Completing the “work” the code was intended to do is a bigger challenge than most assume. There is an assumption that communication of requirements is always clear and understood. This is actually where software fails the most but is more of a process issue than a development issue. Correcting this issue will allow you to focus on the code itself. Look that the output of the code is well documented for others. This could be a class/object definition or a simple attribute value pair but this is an area that causes issues with other software modules up and down the code tree. This is a problem common in opensource projects, especially with large opensource code bases. I will use OpenStack as an example which is a fantastic product where several opensource APIs have come together to provide a really awesome product. The problem? Every API works differently and uses different terminology, methods, syntax and nomenclatures. Well and Horizon still sucks so, OpenStack users are forced to build their own UIs against a wild west of APIs. Following strict dictionaries that establish common terminology, naming and framework is important. This dictionary should be fed by Ops and CICD testing. As issues are resolved they should be documented, coded and integrated into your overarching processes.

Reusable, repeatable and sharable code should be embraced by every developer. The practice of coders maintaining their own code libraries to simplify their job and their job alone, should be over. Once you have invented the wheel, share it with the world. This makes every developer more efficient as well as making the overall code base more supportable. Once bug remediation occurs in one place you will understand this better.

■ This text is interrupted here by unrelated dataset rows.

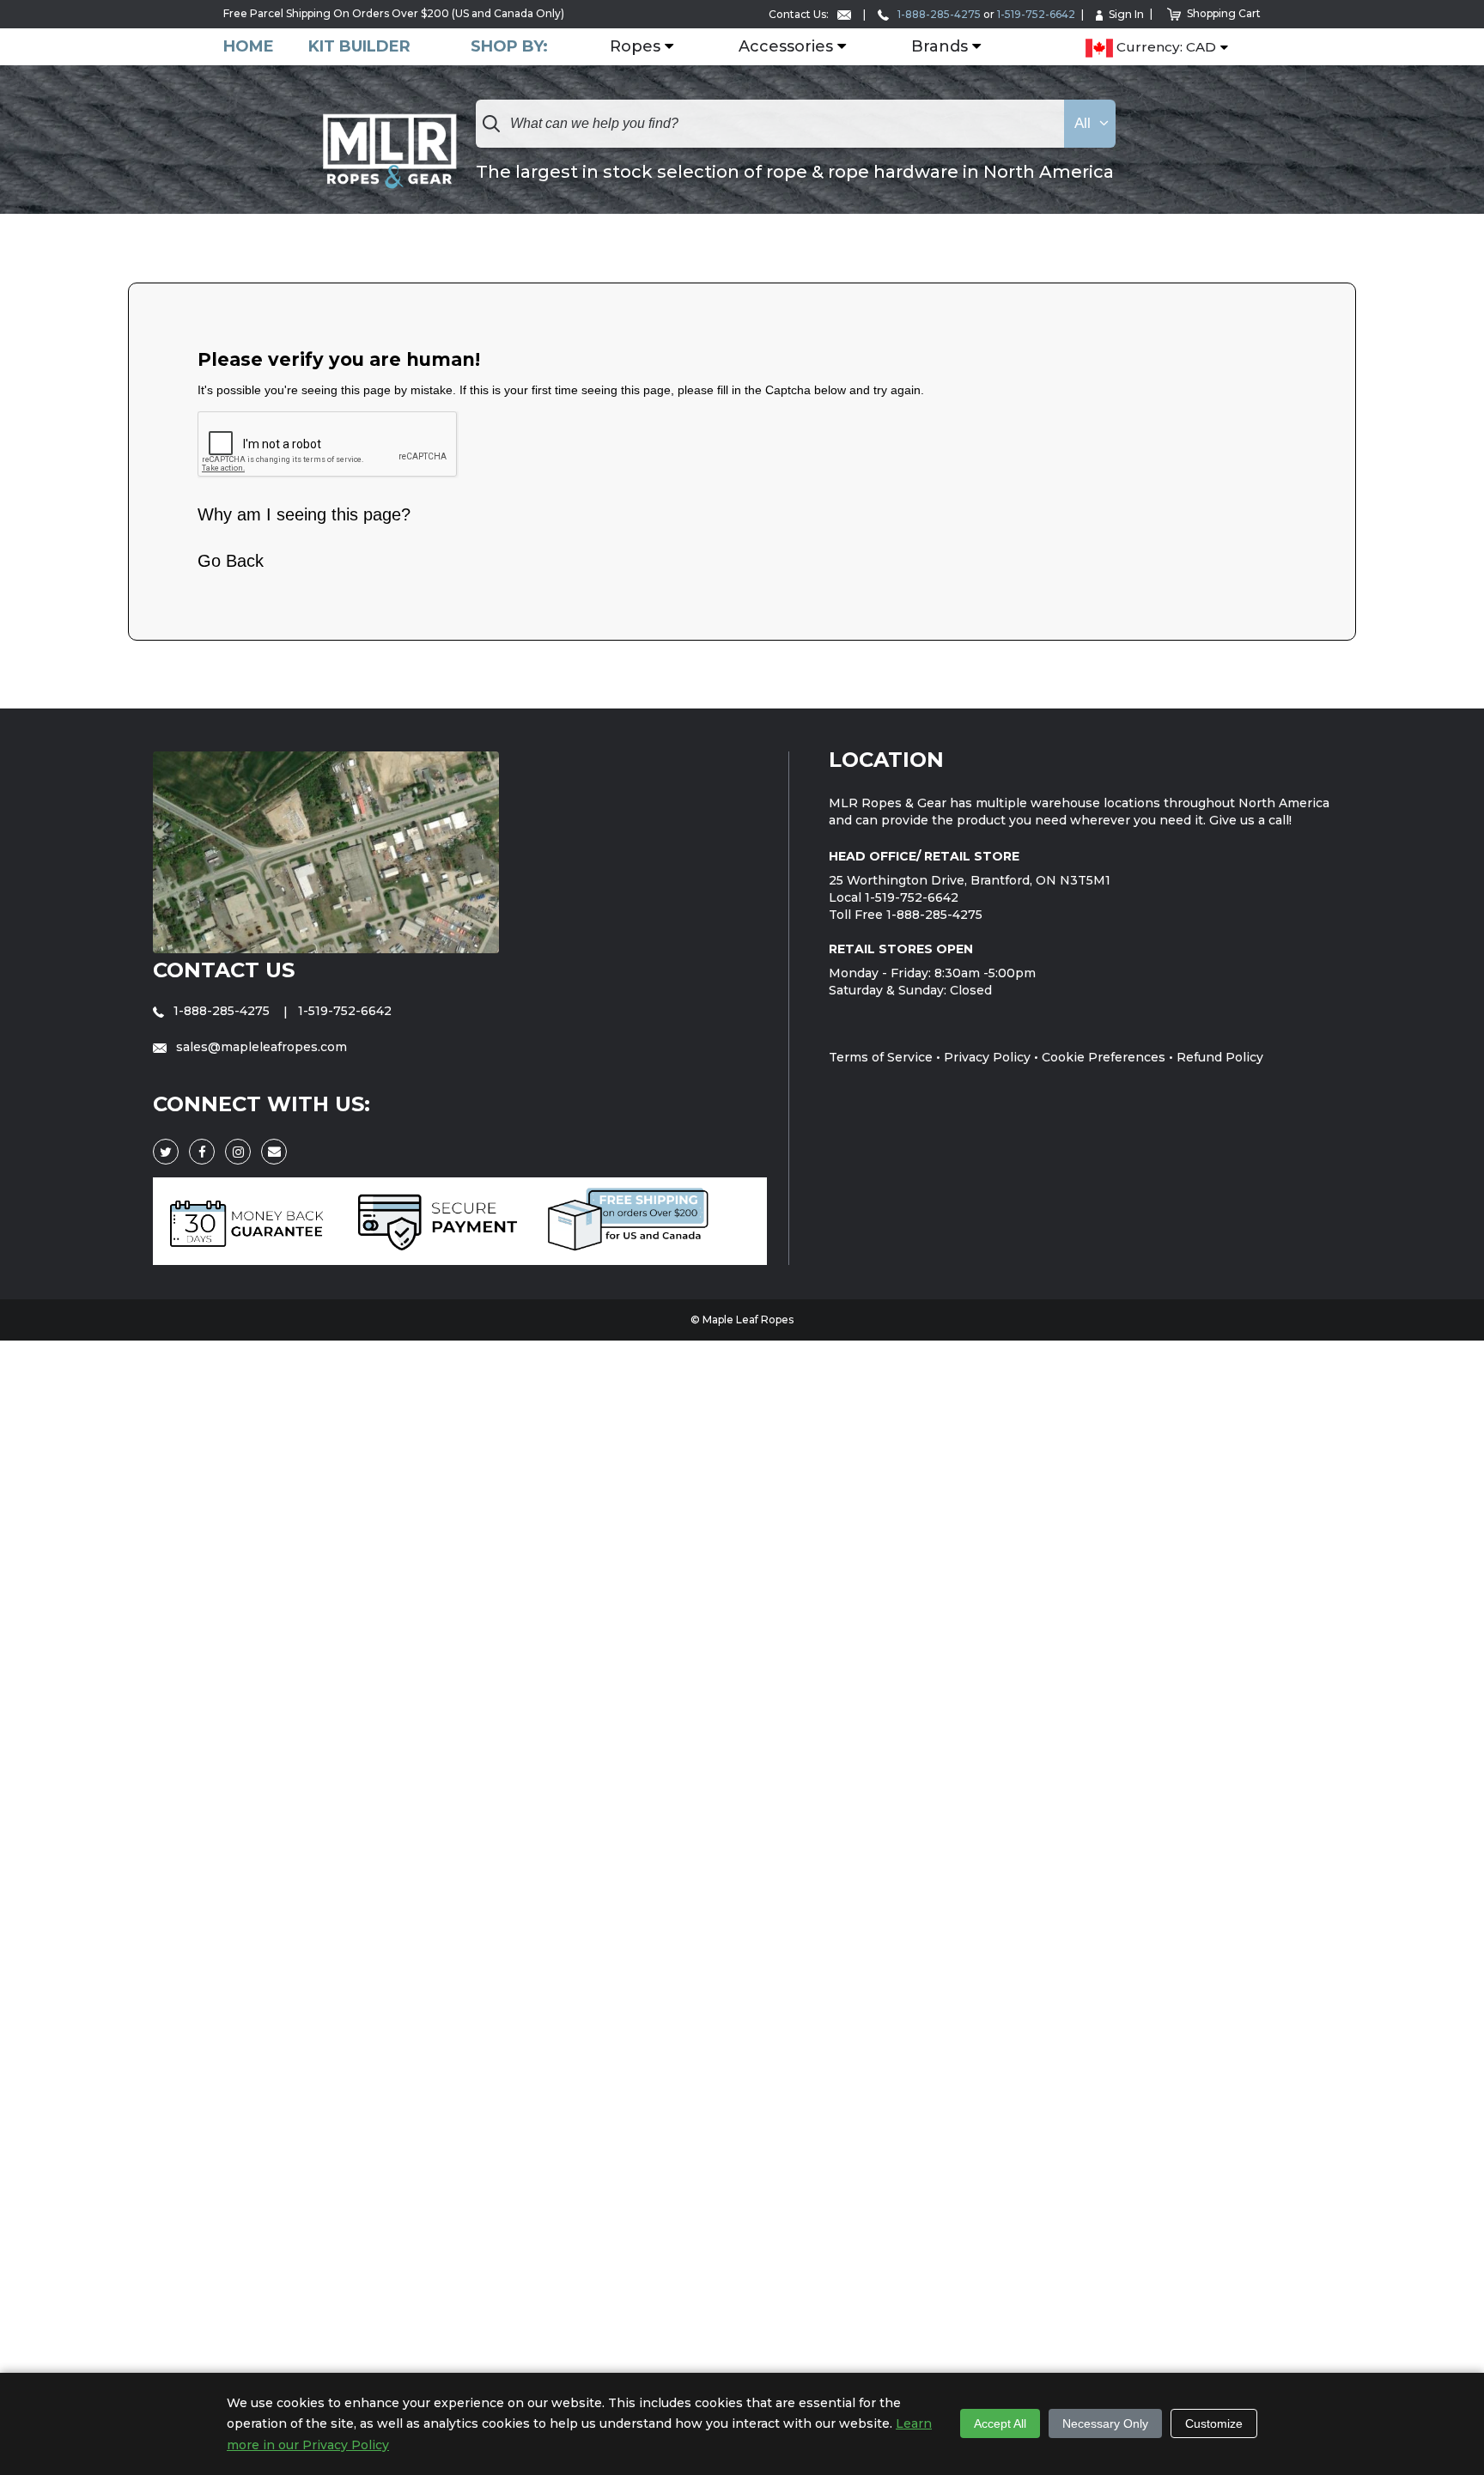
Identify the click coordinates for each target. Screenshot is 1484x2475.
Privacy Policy (987, 1057)
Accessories (786, 47)
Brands (939, 47)
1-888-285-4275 (938, 14)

Doing regex searches across a vast code base looking for “cut and paste” implementations of bad code is not pleasant nor efficient.

Resource Consumption

Use of system resources is commonly abused, mostly because developers use resources as it is easier than doing it the right way. Because CPU, RAM and Disks are so cheap it is perceived as not being an issue worth tracking.  But if every developer does this, you end up with bloated systems with ridiculous resource requirements as well as sluggish performance. This is where it can be as simple as using 30 lines of code to solve a problem that a python module could have solved in two. Importing modules can introduce security issues as well as expanding demands on memory and CPU. Weighing this is important. If you do any artifact management where you look at libraries, modules and functions as artifacts, then they must be tracked and scanned for vulnerabilities. IS this worth the use of the module? Exploding data models in memory to make code easier to write is also common and usually unnecessary. These practices are getting more attention as the desire to make workloads lighter to support micro services is gaining popularity.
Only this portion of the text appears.